Load FASTA¶

LoadFastaNode takes a user-provided FASTA-formatted string and makes it available as a typed FASTA output within Salt biotech pipelines. It performs no parsing, validation, or restructuring beyond passing the string through, allowing downstream nodes to interpret and process the sequence data. This makes it a minimal but essential entry point for bringing custom protein or nucleotide sequences into AlphaFold-style and related workflows.

Usage¶

Use this node whenever you want to introduce one or more FASTA records directly as text into a biotech workflow. Typical scenarios include: (1) pasting a designed protein sequence for structure prediction, (2) loading a reference sequence that will later be aligned, or (3) providing a sequence to be combined with other FASTA inputs for multi-chain or multi-target jobs.

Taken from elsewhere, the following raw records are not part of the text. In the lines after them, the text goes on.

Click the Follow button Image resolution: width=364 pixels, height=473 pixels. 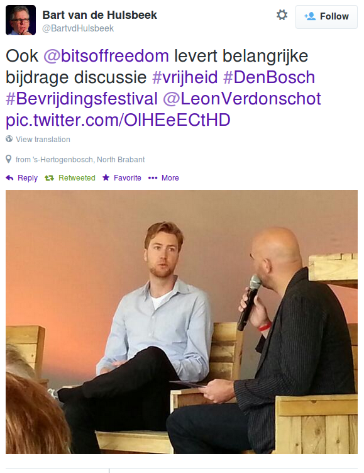coord(326,17)
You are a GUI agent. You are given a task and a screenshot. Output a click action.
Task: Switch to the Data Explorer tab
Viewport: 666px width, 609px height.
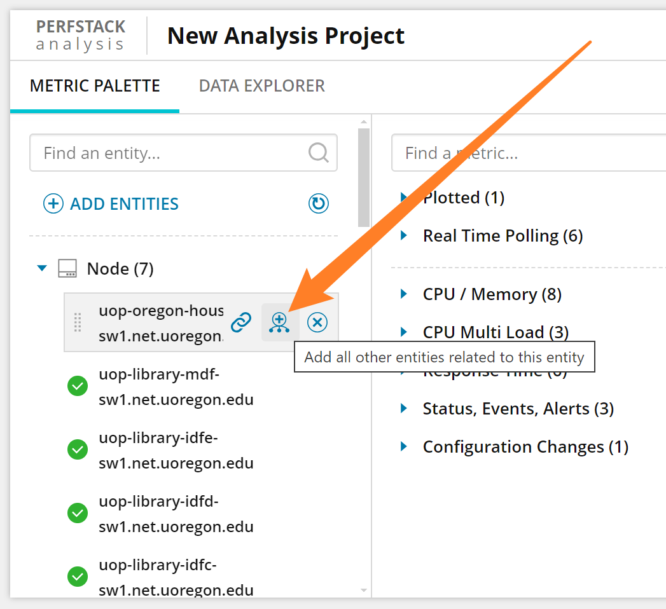(x=261, y=86)

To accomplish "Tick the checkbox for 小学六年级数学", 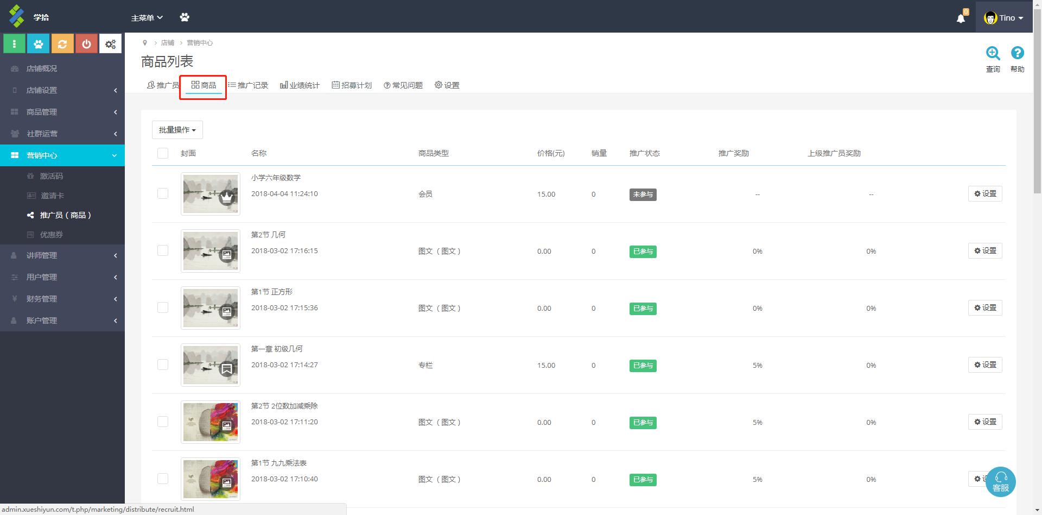I will coord(163,194).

Place LoadFastaNode early in your pipeline, usually directly after user input, and before nodes that consume FASTA such as PdbFixerNode (for replacing chain sequences) or FastaCombinerNode (for merging multiple FASTA blocks). Upstream, this node does not depend on any other node—it is the source of sequence data. Downstream, common pairings include: FastaCombinerNode to merge this sequence with other FASTA inputs into a single multi-record FASTA; PdbFixerNode to use the provided FASTA sequence to replace a chain in an existing PDB structure; and any AlphaFold or similar model runner node that accepts a FASTA input directly via the FASTA type.

Best practices: provide properly formatted FASTA, including a header line starting with '>' followed by one or more lines of sequence, to improve robustness for downstream parsing nodes. Keep sequence identifiers consistent with structural IDs when you plan to combine this FASTA with PDB or MSA inputs, for example matching IDs used in LoadPDBNode or LoadA3MNode. For multi-chain or multi-sequence tasks, consider using multiple LoadFastaNode instances plus FastaCombinerNode to build a single canonical FASTA block.

Inputs¶

Field	Required	Type	Description	Example
fasta_string	True	STRING	Raw FASTA text to upload. This should be one or more standard FASTA records: each record starts with a header line beginning with '>' followed by one or more lines of sequence using valid amino acid or nucleotide characters. There is no hard length limit at this node level, but extremely long sequences may affect performance in downstream model nodes.	>designed_protein_A MQGSLQKQLVAAEQLKQLVNEQLKQLVNEQLKQLVNEQLKQLVNEQLKQLVNEQ LVNEQLKQLVNEQLKQLVNEQLKQLVNEQ

Outputs¶

Field	Type	Description	Example
sequence.fasta	FASTA	The FASTA sequence string passed through without modification, wrapped in the FASTA data type for biotech workflows. Downstream nodes interpret this as a single text blob containing one or more FASTA records. Nodes like FastaCombinerNode treat it as FASTA content to be concatenated; nodes like PdbFixerNode parse it to extract the underlying sequence.	>target_chain_B GAMGKKLVEALKKQALEKSLENQKAELEKQLAQLENEKQQLEKQLAQLENQKQ LEKQLAQLENQKQLEKQLAQLENQKQ

Important Notes¶

Performance: The node itself is lightweight and effectively just passes the string through, so performance issues typically arise only in downstream model or analysis nodes processing very long sequences.
Limitations: No validation is performed here; malformed FASTA (missing '>' headers, illegal characters, or inconsistent line breaks) may only trigger errors later when downstream nodes attempt to parse the content.
Behavior: The string is returned exactly as provided—whitespace, line breaks, and multiple records are preserved; if you paste multiple FASTA records, they will all be forwarded to downstream nodes as a single FASTA block.
Behavior: Because there is no separate ID field, sequence identifiers must be encoded in the FASTA header lines themselves, for example '>my_sequence_id'; downstream nodes that rely on IDs will parse them from those headers.

Troubleshooting¶

Common Error 1: "No sequence found in FASTA data" from a downstream node such as PdbFixerNode. This usually means the FASTA string contained only headers or blank lines. Ensure you include at least one non-empty sequence line after each '>' header.
Common Error 2: Downstream node complains about "invalid amino acid" or "unsupported character" in sequence. Check that your FASTA contains only valid 1-letter codes, for proteins A, R, N, D, C, Q, E, G, H, I, L, K, M, F, P, S, T, W, Y, V, and optionally U, O, X, and remove spaces or special symbols embedded in the sequence lines.
Common Error 3: A model or alignment node fails when given multiple sequences unexpectedly. Verify whether you unintentionally pasted multiple FASTA records into fasta_string. If a node expects a single sequence, provide exactly one record or split your inputs across separate runs or nodes.